AUTHOR=Esteve-Garcia Anna , Cobos Estefania , Sau Cristina , Padró-Miquel Ariadna , Català-Mora Jaume , Barberán-Martínez Pilar , Millán José M. , García-García Gema , Aguilera Cinthia 

TITLE=Deciphering complexity: TULP1 variants linked to an atypical retinal dystrophy phenotype

JOURNAL=Frontiers in Genetics

VOLUME=Volume 15 - 2024

YEAR=2024

URL=https://www.frontiersin.org/journals/genetics/articles/10.3389/fgene.2024.1352063

DOI=10.3389/fgene.2024.1352063

ISSN=1664-8021

ABSTRACT=Introduction – TULP1 exemplifies the remarkable clinical and genetic heterogeneity observed in inherited retinal dystrophies. Our research describes the clinical and molecular characteristics of a patient manifesting an atypical retinal dystrophy pattern, marked by the identification of both a previously unreported and a rarely encountered TULP1 variants.

Methods – Whole exome sequencing was performed to identify potential causative variants. The pathogenicity of the identified TULP1 variants was evaluated through in silico predictors and a minigene splice assay, specifically designed to assess the effect of an unreported TULP1 variant.

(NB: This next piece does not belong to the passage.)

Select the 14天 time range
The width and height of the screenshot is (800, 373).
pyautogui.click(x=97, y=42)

Results – We identified two TULP1 gene variants in a patient exhibiting unusual and symmetrical alterations in both retinas, characterized by an increase of autofluorescence along the distribution of retinal vessels. These variants included a known rare missense variant, c.1376T>C, and a novel splice site variant, c.822G>T. Segregation analysis confirmed that these variants were in trans.

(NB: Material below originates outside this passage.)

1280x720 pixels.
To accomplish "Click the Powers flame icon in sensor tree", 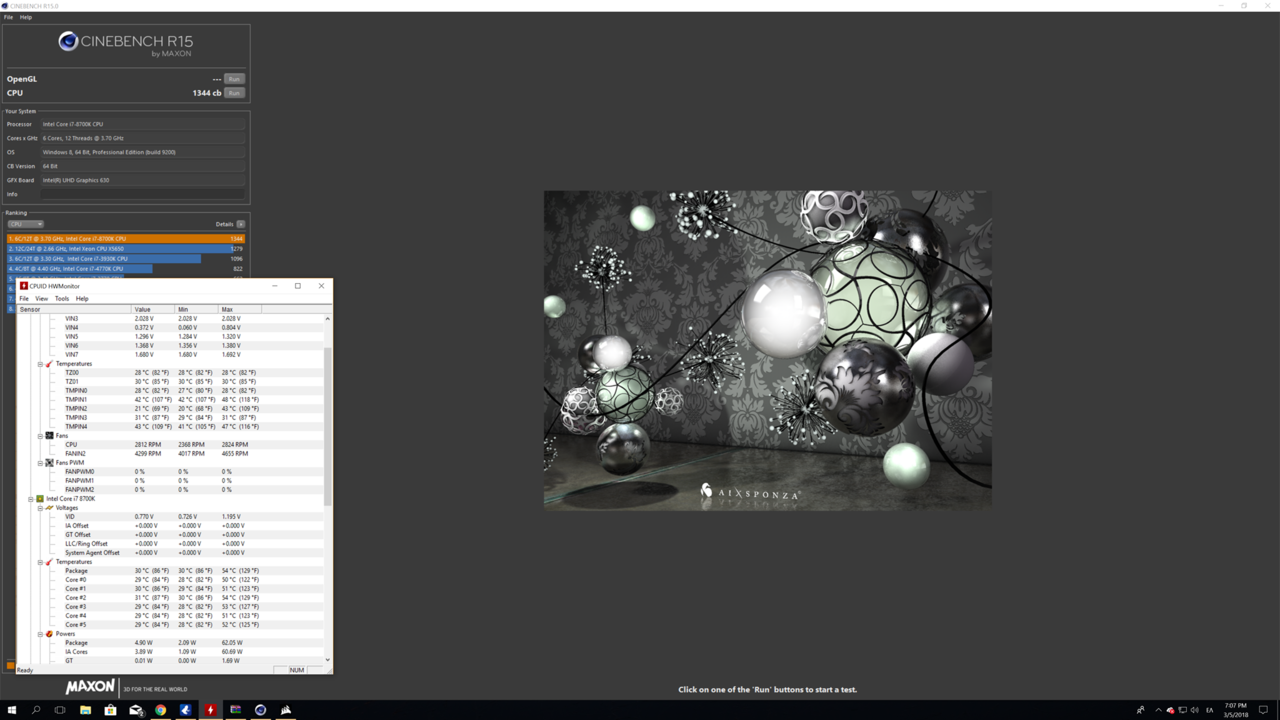I will point(49,634).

Discussion – Our data supports that individuals with biallelic TULP1 variants may present with a unique pattern of macular degeneration and periarteriolar vascular pigmentation. This study highlights the importance of further clinical and molecular characterization of TULP1 variants to elucidate genotype-phenotype correlations in the context of inherited retinal dystrophies.